Satriani, who was born in New York in 1956, first established himself on the San Francisco music scene during the early 1980s as a guitar instructor. He quickly became one of the most recognized teachers in the area, attracting students such as Metallica's Kirk Hammett, Larry LaLonde of Primus and acclaimed guitarist Steve Vai.

He released his first all-instrumental EP, the self-titled "Joe Satriani," in 1984. Two years later, "Not of This Earth" won critical praise and an immediate fan following. 1987's "Surfing With the Alien" is one of the few all-instrumental albums to reach the Top 40.

Besides the Grammy-nominated "Starry Night," songs on "Strange Beautiful Music," Satriani's 11th album, include "Chords of Life" and "Seven String."

"The last record had me exploring an organic rock and roll band sound with sort of hyper-melodic songs. I want to maintain a rock 'n' roll vibe," said Satriani, when asked about his next CD.

"A lot of the songs I'm writing now are heavy in the rhythm guitar department. So the next record may be a stronger, harder, more gritty kind of thing from the guitar part of it."

1. After the success of Santana's Grammy-winning "Supernatural," would you consider pairing with vocalists?

Satriani: I'm not quite sure it would be as artistically satisfying because I really do concentrate on development of melody and harmony. I just really like focusing on that. So I need a lot of time and control to work on the compositions on the records.

But having said that, it's difficult to shake a stick at selling 15 million records and the artistic freedom that follows that. Record sales generally purchase you this huge artistic license to do whatever you like for the next couple of records. That would always be great.

2. Do you find it odd that you've taught some of the biggest names in the industry and they've become more of a household name than Joe Satriani?

Satriani: I don't find it odd at all. It's like me asking, 'Do you know who Bill Gates' professor was?' Civilization moves forward because the students leapfrog the teacher. If the greatest achievements stopped with the teacher, we'd be in deep trouble. Once the elders passed away, we'd be finished.

3. What approach do you take with your students?

Satriani: When you're a teacher and you see a 16-year-old Kirk Hammett sitting across from you and he wants to know what key is this in and how can I make a really cool song, you really have to surrender everything you know. ... You hope someday they pass it on to the younger generation. That way things move forward and we can hope there will be a new Jimi Hendrix every generation.

4. How do you choose your next project?

Satriani: There are so many projects that I have written down in this book I carry around with me. It's in a little tattered book that seems to follow me around the world.

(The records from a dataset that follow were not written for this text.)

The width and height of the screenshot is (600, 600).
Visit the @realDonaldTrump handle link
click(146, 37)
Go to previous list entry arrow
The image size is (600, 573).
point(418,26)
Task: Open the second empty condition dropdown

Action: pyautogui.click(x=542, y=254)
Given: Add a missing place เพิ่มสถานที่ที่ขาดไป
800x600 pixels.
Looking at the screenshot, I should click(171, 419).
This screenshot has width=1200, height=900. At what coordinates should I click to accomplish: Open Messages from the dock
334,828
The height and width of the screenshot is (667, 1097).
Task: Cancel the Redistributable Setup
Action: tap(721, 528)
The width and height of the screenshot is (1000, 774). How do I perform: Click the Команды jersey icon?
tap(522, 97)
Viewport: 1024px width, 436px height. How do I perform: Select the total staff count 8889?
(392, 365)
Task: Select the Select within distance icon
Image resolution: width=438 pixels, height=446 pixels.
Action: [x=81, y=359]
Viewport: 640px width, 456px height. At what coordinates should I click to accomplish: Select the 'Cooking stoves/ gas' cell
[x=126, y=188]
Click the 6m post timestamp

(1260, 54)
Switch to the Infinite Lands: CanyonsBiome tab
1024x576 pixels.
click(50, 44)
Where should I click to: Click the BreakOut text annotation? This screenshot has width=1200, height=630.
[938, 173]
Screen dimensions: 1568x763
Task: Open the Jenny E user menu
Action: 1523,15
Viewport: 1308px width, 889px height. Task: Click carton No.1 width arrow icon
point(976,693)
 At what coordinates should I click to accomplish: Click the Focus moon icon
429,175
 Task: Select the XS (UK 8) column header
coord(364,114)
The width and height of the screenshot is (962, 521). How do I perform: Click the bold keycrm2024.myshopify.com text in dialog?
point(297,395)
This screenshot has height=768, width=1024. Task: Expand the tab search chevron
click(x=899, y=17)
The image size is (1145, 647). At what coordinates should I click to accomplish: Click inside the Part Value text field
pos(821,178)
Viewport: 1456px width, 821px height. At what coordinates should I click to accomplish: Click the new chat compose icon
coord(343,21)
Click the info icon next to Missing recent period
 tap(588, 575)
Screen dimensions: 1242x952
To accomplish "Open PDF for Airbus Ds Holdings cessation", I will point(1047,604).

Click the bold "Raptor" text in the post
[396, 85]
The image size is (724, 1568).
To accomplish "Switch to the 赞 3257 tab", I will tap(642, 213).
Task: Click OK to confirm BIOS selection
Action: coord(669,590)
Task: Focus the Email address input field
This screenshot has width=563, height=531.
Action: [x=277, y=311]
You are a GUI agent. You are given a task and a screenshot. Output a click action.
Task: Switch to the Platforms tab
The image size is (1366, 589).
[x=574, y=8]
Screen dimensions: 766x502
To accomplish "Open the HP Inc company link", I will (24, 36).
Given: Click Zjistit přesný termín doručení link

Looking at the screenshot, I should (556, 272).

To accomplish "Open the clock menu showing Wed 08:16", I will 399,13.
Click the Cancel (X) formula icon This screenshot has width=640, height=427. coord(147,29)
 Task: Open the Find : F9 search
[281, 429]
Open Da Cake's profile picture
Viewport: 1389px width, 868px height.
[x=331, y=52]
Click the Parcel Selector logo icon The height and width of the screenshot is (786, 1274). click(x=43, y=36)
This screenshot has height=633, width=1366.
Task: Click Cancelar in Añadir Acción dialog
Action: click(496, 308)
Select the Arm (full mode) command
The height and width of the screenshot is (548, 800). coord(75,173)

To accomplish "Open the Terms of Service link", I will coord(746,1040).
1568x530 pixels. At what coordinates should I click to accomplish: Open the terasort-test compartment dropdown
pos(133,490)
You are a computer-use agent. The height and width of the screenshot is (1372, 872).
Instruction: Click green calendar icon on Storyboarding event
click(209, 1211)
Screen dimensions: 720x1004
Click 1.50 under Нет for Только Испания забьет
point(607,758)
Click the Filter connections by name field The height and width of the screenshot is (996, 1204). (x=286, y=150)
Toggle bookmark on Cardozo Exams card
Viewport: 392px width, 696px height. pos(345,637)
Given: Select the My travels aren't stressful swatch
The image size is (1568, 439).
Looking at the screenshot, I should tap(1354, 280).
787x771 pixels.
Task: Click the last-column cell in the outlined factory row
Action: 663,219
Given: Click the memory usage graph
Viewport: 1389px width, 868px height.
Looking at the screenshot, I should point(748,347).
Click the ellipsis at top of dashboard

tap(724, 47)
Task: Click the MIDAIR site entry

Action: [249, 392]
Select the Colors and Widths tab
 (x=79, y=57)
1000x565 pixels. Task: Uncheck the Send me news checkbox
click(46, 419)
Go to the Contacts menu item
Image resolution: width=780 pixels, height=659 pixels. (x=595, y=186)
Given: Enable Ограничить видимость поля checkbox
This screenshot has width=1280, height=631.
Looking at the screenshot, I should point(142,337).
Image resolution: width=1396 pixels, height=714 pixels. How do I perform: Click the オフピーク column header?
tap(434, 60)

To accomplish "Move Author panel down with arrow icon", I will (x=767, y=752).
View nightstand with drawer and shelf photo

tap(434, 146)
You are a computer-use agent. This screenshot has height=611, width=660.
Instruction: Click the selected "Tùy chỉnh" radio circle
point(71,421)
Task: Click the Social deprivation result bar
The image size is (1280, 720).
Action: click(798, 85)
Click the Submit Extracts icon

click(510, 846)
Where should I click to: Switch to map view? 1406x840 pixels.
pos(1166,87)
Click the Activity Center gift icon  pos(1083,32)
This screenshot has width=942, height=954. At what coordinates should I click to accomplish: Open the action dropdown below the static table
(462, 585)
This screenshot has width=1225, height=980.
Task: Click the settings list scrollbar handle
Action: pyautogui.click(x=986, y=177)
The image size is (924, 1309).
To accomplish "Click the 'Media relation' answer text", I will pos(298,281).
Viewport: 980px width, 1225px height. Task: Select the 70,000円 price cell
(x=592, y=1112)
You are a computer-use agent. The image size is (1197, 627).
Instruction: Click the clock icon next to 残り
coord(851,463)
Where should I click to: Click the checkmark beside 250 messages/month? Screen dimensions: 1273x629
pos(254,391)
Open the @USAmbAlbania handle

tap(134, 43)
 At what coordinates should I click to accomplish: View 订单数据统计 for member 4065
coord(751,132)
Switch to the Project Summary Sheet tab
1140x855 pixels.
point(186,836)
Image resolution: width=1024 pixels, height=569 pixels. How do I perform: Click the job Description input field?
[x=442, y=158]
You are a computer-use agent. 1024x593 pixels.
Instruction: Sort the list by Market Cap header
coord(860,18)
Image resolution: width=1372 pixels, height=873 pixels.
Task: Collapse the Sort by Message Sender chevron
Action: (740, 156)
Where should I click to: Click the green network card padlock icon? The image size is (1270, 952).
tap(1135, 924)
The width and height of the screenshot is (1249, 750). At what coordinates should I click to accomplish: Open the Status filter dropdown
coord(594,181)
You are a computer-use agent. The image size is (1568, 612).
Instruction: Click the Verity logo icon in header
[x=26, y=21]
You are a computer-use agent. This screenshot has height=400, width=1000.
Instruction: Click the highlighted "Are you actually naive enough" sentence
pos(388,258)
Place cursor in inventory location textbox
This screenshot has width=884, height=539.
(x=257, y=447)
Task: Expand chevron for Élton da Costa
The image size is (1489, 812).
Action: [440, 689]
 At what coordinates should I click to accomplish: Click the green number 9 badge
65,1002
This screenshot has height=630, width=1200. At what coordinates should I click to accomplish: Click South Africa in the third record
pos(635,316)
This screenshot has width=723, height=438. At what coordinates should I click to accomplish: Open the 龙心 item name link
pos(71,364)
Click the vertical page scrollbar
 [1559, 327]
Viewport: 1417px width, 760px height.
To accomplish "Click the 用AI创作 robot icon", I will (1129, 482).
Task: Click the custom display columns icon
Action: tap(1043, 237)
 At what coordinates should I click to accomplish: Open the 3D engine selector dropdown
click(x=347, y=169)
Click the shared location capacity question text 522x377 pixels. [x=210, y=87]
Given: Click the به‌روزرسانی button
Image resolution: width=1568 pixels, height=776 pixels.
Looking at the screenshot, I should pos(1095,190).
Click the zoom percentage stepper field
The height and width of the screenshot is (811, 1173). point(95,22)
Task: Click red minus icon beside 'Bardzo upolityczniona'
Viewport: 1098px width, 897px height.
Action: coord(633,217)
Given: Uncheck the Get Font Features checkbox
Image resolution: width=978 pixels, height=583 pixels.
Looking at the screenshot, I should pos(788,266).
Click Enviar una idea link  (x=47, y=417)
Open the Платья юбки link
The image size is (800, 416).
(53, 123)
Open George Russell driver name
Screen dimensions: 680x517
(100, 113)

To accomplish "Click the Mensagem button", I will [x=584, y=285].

It's been with me for a long time and some very cool records have come out of that little book. Halfway through a tour promoting one record, I start to think about what I'm going to do next and I pull out the book, add to it and then review the crazy schemes I've come up with.

5. Where do you get the comfort to try new things?

Satriani: It's probably just in my nature to be that way. Part of me can't help but notice that some of my contemporaries, not just guitar players, have a hard time doing the same thing over five years let alone 20 years.

We can't help but notice what our next-door neighbor is doing, and you make a judgment on it. You think, `Would I do that? Is that fun?' Maybe it's like how I got attracted to snow-boarding. It looked fun, I loved it, and I keep doing it. The same thing happened with the guitar. So I'm off on this journey to do it as many different ways as I can think of.